Podobnie dźwięk, który raczej nie zapada w pamięć. Z powodu ograniczeń finansowych, brak tu zabawy akcentami, czy złożonych podkładów tętniących życiem miast i odludzi. Niemniej, nawet po kilkudziesięciu godzinach nie odczułem znużenia ani muzyką ani dialogami.

CZY WARTO

GreedFall to gra nierówna. Na pierwszy rzut oka może odstraszać archaicznymi modelami postaci czy wnętrz oraz fabularnymi kliszami, znanymi z europejskich i amerykańskich RPG. Z drugiej strony potrafi zaskoczyć mechanikami, dzięki którym statystyki i rozwój postaci mają realne przełożenie na to w jaki sposób ukończymy kolejne zadania.
I to potrafiło zatrzymać mnie przy tym tytule na dłużej.
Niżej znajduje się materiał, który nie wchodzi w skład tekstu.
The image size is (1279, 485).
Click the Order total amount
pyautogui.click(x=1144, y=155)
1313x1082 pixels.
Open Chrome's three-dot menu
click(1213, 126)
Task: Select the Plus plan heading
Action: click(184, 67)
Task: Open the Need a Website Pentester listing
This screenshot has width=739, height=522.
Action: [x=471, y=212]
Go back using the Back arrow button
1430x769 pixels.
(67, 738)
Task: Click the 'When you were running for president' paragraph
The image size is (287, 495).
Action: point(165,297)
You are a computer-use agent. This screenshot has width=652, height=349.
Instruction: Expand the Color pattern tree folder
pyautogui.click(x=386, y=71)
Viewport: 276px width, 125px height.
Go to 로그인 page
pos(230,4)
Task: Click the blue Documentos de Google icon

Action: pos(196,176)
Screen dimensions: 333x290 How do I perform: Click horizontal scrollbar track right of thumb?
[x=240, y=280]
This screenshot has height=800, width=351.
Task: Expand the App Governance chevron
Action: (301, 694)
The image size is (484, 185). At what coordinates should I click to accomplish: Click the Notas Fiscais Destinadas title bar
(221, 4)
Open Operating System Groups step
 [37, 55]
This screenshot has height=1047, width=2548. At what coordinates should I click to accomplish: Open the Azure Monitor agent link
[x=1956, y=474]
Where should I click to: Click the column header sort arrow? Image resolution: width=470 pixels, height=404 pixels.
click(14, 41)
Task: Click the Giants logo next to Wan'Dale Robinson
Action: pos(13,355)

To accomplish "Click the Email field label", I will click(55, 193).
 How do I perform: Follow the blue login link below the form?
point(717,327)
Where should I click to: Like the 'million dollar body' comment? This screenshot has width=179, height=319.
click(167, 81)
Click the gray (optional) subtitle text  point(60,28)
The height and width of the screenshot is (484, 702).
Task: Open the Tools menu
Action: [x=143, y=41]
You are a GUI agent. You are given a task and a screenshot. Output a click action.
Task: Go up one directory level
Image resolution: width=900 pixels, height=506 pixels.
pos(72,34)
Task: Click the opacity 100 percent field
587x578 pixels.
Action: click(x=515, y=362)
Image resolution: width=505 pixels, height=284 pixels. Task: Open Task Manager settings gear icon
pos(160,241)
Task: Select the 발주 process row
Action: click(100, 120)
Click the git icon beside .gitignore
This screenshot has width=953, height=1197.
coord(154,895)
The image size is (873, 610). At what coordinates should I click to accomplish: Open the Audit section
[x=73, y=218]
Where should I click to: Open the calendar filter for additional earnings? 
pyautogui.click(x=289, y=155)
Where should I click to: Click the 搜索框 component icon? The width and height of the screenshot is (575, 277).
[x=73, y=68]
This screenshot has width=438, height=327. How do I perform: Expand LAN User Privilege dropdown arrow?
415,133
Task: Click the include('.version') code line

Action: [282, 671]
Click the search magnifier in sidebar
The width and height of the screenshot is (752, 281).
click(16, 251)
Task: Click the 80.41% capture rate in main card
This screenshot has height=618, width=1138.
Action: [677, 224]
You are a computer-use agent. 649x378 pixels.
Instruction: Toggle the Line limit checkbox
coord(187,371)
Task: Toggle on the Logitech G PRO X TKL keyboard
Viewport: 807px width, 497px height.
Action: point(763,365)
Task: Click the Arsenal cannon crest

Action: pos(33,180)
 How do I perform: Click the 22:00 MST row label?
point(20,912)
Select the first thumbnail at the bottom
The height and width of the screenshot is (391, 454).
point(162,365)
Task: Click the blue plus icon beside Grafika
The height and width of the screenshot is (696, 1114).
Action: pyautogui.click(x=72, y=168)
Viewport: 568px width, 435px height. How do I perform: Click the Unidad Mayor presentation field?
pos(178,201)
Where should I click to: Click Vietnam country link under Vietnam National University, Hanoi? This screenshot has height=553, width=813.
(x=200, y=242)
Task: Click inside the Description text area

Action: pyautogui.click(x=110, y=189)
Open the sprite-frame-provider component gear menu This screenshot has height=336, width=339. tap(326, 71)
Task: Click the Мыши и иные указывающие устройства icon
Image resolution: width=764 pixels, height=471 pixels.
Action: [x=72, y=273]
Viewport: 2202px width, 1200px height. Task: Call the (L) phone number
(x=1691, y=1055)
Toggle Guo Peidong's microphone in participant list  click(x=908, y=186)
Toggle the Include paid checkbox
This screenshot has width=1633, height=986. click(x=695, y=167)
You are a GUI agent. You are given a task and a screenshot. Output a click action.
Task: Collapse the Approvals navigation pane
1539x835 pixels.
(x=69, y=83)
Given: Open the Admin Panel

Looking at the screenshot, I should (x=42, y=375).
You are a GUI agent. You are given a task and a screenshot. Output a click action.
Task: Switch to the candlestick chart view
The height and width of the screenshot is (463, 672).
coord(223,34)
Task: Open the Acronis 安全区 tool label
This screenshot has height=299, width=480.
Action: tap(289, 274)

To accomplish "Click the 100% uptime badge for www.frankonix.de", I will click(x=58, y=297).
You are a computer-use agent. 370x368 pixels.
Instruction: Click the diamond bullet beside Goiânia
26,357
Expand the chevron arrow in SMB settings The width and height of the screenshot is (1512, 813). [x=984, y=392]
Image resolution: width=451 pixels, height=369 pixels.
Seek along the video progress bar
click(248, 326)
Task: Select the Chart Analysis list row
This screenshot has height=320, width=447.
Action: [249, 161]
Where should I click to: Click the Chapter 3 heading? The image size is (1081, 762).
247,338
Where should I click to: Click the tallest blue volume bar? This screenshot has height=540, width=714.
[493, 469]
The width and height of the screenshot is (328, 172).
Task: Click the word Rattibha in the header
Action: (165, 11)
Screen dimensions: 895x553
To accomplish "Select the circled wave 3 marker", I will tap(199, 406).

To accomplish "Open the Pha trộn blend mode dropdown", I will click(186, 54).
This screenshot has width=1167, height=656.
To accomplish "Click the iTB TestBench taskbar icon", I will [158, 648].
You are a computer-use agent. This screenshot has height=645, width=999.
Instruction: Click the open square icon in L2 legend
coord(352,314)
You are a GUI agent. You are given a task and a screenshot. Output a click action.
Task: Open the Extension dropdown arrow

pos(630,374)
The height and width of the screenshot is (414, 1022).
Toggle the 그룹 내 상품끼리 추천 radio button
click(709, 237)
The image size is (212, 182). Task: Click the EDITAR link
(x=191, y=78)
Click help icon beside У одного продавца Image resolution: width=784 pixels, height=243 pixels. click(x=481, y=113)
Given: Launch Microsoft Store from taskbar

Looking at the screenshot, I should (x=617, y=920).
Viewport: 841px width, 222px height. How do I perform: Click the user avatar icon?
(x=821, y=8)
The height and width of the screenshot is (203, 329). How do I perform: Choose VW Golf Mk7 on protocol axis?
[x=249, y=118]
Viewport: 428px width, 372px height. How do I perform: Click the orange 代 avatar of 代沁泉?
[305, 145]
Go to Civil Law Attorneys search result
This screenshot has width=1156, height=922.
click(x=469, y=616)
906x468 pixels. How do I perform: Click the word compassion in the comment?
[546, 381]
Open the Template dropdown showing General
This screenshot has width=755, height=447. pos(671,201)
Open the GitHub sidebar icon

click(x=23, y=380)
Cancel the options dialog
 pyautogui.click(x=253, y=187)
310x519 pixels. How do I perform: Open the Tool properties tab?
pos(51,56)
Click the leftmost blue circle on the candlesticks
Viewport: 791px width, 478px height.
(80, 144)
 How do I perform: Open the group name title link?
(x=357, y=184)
Jeśli ktoś lubi gry Bioware (zwłaszcza serię Dragon Age), to tutaj poczuje się jak w domu. Na plus należy też zaliczyć to, że autorzy zrezygnowali z wydawania dodatków i otrzymujemy zamkniętą fabularnie całość. Może nie tytuł roku, ale solidną porcję rozrywki na kilkadziesiąt godzin.

Wszystkie zrzuty ekranu pochodzą z klasycznej wersji PS4.